— WRITTEN PROBLEM —
Print the listing below line for line, without changing anything.

— INPUT DATA —
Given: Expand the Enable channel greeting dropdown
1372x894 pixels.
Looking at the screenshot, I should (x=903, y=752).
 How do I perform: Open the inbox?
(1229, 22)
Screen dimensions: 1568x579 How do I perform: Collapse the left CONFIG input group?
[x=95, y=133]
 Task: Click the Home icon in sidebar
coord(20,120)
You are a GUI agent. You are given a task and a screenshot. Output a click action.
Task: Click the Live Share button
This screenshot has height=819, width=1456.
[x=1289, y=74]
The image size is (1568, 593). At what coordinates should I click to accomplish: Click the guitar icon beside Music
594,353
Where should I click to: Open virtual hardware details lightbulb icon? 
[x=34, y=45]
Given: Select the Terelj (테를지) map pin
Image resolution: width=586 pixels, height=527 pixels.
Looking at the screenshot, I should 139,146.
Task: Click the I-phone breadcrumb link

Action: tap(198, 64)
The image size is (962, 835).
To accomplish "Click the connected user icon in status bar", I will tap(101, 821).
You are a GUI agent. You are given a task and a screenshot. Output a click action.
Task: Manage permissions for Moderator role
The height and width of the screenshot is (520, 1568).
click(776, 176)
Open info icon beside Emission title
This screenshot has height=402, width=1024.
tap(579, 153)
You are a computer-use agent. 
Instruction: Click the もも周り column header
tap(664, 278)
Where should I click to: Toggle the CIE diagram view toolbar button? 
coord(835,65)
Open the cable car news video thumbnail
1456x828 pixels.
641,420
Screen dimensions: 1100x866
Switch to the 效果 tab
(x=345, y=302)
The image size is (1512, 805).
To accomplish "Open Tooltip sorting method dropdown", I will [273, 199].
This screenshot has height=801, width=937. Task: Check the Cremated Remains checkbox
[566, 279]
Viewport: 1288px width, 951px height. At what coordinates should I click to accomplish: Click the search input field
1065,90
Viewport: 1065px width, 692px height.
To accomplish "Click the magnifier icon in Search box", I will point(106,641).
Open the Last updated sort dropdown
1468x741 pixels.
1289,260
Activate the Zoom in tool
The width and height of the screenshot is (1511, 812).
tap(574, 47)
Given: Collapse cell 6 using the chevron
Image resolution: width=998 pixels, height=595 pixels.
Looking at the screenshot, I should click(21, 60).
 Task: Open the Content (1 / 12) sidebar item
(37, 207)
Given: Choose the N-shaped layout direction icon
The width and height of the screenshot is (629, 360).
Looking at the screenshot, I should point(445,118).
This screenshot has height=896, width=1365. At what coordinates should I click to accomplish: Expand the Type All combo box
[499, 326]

— SOLUTION TO THIS TASK —
Given: Expand the Enable channel greeting dropdown
1372x894 pixels.
Looking at the screenshot, I should (x=903, y=752).
 How do I perform: Open the inbox?
(1229, 22)
Screen dimensions: 1568x579 How do I perform: Collapse the left CONFIG input group?
[x=95, y=133]
 Task: Click the Home icon in sidebar
coord(20,120)
You are a GUI agent. You are given a task and a screenshot. Output a click action.
Task: Click the Live Share button
This screenshot has height=819, width=1456.
[x=1289, y=74]
The image size is (1568, 593). At what coordinates should I click to accomplish: Click the guitar icon beside Music
594,353
Where should I click to: Open virtual hardware details lightbulb icon? 
[x=34, y=45]
Given: Select the Terelj (테를지) map pin
Image resolution: width=586 pixels, height=527 pixels.
Looking at the screenshot, I should 139,146.
Task: Click the I-phone breadcrumb link

Action: tap(198, 64)
The image size is (962, 835).
To accomplish "Click the connected user icon in status bar", I will tap(101, 821).
You are a GUI agent. You are given a task and a screenshot. Output a click action.
Task: Manage permissions for Moderator role
The height and width of the screenshot is (520, 1568).
click(776, 176)
Open info icon beside Emission title
This screenshot has height=402, width=1024.
tap(579, 153)
You are a computer-use agent. 
Instruction: Click the もも周り column header
tap(664, 278)
Where should I click to: Toggle the CIE diagram view toolbar button? 
coord(835,65)
Open the cable car news video thumbnail
1456x828 pixels.
641,420
Screen dimensions: 1100x866
Switch to the 效果 tab
(x=345, y=302)
The image size is (1512, 805).
To accomplish "Open Tooltip sorting method dropdown", I will [273, 199].
This screenshot has height=801, width=937. Task: Check the Cremated Remains checkbox
[566, 279]
Viewport: 1288px width, 951px height. At what coordinates should I click to accomplish: Click the search input field
1065,90
Viewport: 1065px width, 692px height.
To accomplish "Click the magnifier icon in Search box", I will point(106,641).
Open the Last updated sort dropdown
1468x741 pixels.
1289,260
Activate the Zoom in tool
The width and height of the screenshot is (1511, 812).
tap(574, 47)
Given: Collapse cell 6 using the chevron
Image resolution: width=998 pixels, height=595 pixels.
Looking at the screenshot, I should click(21, 60).
 Task: Open the Content (1 / 12) sidebar item
(37, 207)
Given: Choose the N-shaped layout direction icon
The width and height of the screenshot is (629, 360).
Looking at the screenshot, I should point(445,118).
This screenshot has height=896, width=1365. At what coordinates should I click to accomplish: Expand the Type All combo box
[499, 326]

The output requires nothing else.